### Assignment
Please output the data exactly, without omitting anything.

--- Input material ---

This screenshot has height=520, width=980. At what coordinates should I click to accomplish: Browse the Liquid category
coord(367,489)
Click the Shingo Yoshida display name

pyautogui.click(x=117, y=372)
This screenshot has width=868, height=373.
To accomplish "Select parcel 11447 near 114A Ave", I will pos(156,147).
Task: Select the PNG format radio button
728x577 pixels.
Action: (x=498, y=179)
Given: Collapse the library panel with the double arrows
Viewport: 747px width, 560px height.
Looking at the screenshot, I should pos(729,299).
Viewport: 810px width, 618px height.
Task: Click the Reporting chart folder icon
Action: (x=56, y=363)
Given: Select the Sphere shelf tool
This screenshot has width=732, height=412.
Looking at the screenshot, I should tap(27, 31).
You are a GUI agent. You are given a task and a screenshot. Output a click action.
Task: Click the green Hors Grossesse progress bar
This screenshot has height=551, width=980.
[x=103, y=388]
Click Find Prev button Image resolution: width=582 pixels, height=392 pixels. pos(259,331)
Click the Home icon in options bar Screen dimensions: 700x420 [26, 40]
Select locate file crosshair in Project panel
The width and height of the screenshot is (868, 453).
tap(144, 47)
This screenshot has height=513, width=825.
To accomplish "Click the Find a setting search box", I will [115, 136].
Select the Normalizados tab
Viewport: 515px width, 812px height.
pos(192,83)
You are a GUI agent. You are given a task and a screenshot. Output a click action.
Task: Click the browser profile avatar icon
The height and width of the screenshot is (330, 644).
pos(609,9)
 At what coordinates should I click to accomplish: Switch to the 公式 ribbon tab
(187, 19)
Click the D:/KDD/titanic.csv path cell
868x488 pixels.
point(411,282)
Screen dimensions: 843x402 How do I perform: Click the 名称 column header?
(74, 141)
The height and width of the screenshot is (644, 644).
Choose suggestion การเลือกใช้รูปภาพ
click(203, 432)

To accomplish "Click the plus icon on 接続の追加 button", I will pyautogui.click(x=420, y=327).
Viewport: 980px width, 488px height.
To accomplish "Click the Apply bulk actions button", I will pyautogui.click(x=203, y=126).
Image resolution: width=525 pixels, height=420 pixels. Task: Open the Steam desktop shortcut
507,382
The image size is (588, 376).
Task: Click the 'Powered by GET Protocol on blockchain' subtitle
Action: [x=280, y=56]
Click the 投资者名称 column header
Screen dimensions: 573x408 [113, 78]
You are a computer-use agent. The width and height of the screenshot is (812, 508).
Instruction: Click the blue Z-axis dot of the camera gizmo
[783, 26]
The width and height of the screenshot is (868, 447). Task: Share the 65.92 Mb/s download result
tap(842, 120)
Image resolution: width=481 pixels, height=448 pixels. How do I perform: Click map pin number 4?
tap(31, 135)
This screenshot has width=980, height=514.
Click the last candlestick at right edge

---

### Task solution
This screenshot has height=520, width=980. At what coordinates should I click to accomplish: Browse the Liquid category
coord(367,489)
Click the Shingo Yoshida display name

pyautogui.click(x=117, y=372)
This screenshot has width=868, height=373.
To accomplish "Select parcel 11447 near 114A Ave", I will pos(156,147).
Task: Select the PNG format radio button
728x577 pixels.
Action: (x=498, y=179)
Given: Collapse the library panel with the double arrows
Viewport: 747px width, 560px height.
Looking at the screenshot, I should pos(729,299).
Viewport: 810px width, 618px height.
Task: Click the Reporting chart folder icon
Action: (x=56, y=363)
Given: Select the Sphere shelf tool
This screenshot has width=732, height=412.
Looking at the screenshot, I should tap(27, 31).
You are a GUI agent. You are given a task and a screenshot. Output a click action.
Task: Click the green Hors Grossesse progress bar
This screenshot has height=551, width=980.
[x=103, y=388]
Click Find Prev button Image resolution: width=582 pixels, height=392 pixels. pos(259,331)
Click the Home icon in options bar Screen dimensions: 700x420 [26, 40]
Select locate file crosshair in Project panel
The width and height of the screenshot is (868, 453).
tap(144, 47)
This screenshot has height=513, width=825.
To accomplish "Click the Find a setting search box", I will [115, 136].
Select the Normalizados tab
Viewport: 515px width, 812px height.
pos(192,83)
You are a GUI agent. You are given a task and a screenshot. Output a click action.
Task: Click the browser profile avatar icon
The height and width of the screenshot is (330, 644).
pos(609,9)
 At what coordinates should I click to accomplish: Switch to the 公式 ribbon tab
(187, 19)
Click the D:/KDD/titanic.csv path cell
868x488 pixels.
point(411,282)
Screen dimensions: 843x402 How do I perform: Click the 名称 column header?
(74, 141)
The height and width of the screenshot is (644, 644).
Choose suggestion การเลือกใช้รูปภาพ
click(203, 432)

To accomplish "Click the plus icon on 接続の追加 button", I will pyautogui.click(x=420, y=327).
Viewport: 980px width, 488px height.
To accomplish "Click the Apply bulk actions button", I will pyautogui.click(x=203, y=126).
Image resolution: width=525 pixels, height=420 pixels. Task: Open the Steam desktop shortcut
507,382
The image size is (588, 376).
Task: Click the 'Powered by GET Protocol on blockchain' subtitle
Action: [x=280, y=56]
Click the 投资者名称 column header
Screen dimensions: 573x408 [113, 78]
You are a computer-use agent. The width and height of the screenshot is (812, 508).
Instruction: Click the blue Z-axis dot of the camera gizmo
[783, 26]
The width and height of the screenshot is (868, 447). Task: Share the 65.92 Mb/s download result
tap(842, 120)
Image resolution: width=481 pixels, height=448 pixels. How do I perform: Click map pin number 4?
tap(31, 135)
This screenshot has width=980, height=514.
Click the last candlestick at right edge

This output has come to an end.